- _Exercise requirements_
Find the line below with "This screenshot has". Print it and every line after it exactly, through the last line, leaving out the pictures.

[Stored data entries]
▼

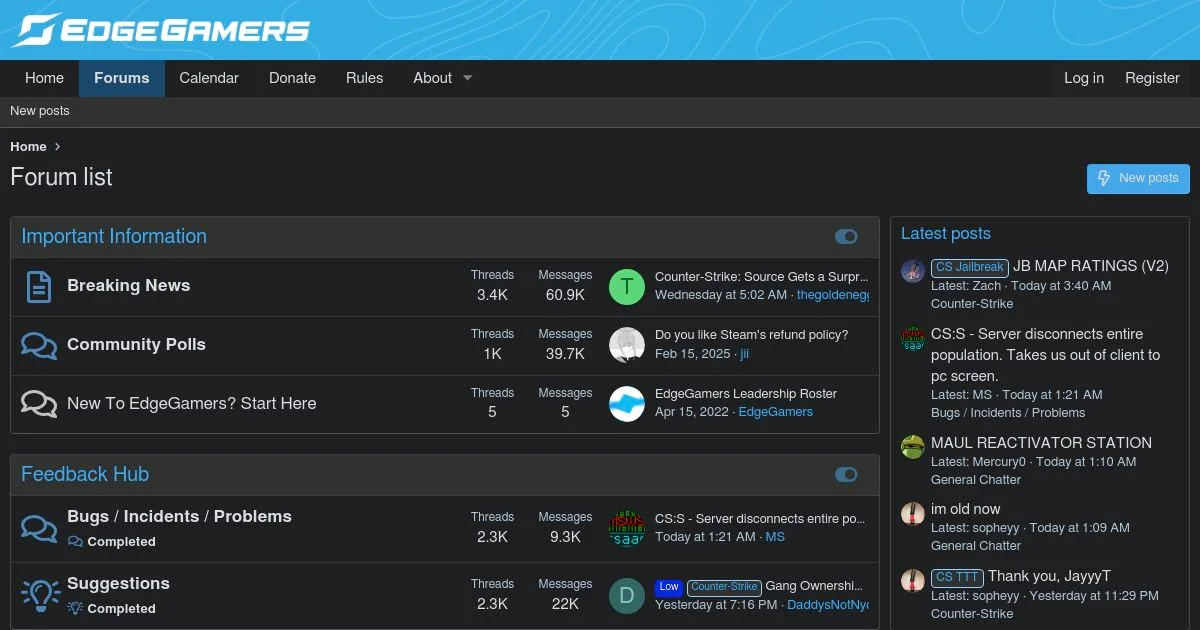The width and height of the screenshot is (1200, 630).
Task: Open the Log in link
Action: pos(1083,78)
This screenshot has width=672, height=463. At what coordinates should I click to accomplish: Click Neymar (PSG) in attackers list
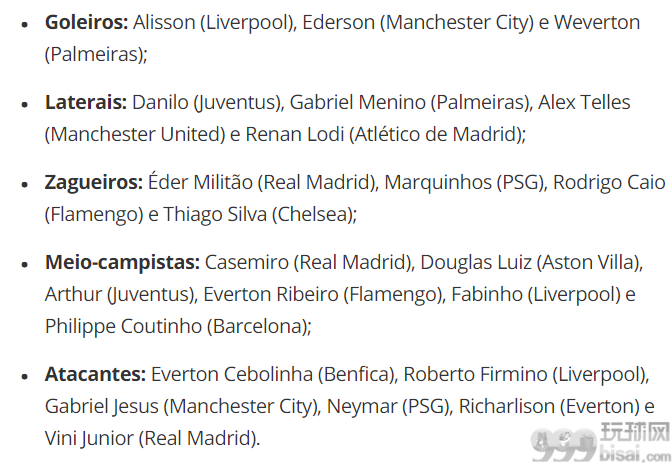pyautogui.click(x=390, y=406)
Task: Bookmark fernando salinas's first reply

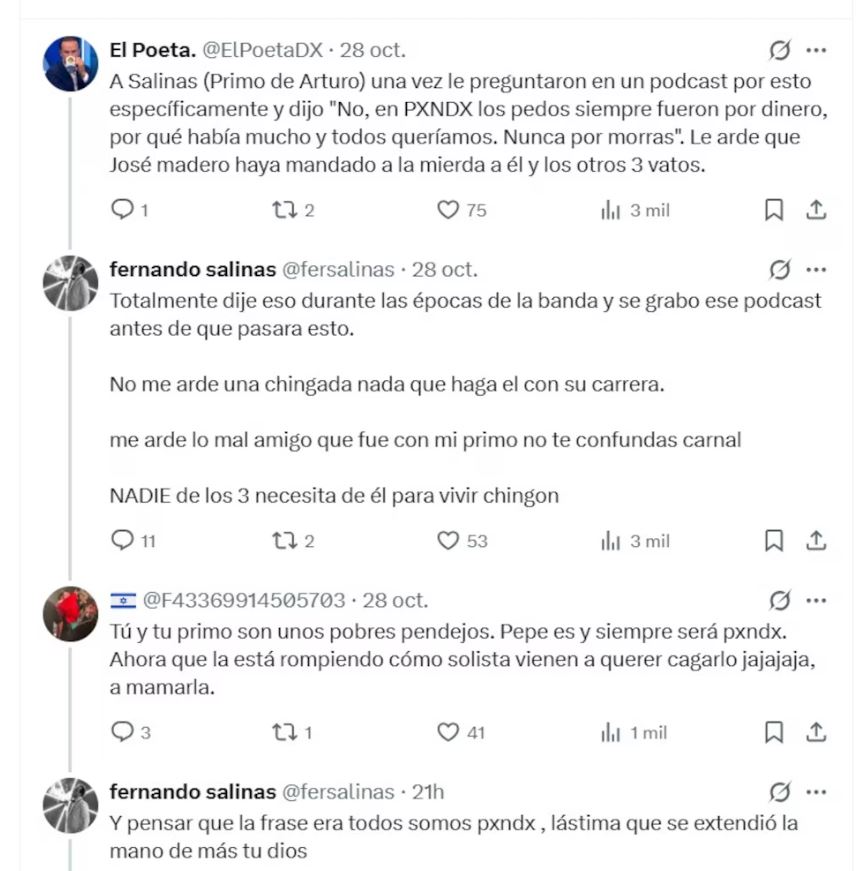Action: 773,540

▲

- _Result of this exercise_
This screenshot has width=672, height=463. At what coordinates should I click to accomplish: Click Neymar (PSG) in attackers list
pyautogui.click(x=390, y=406)
Task: Bookmark fernando salinas's first reply

Action: 773,540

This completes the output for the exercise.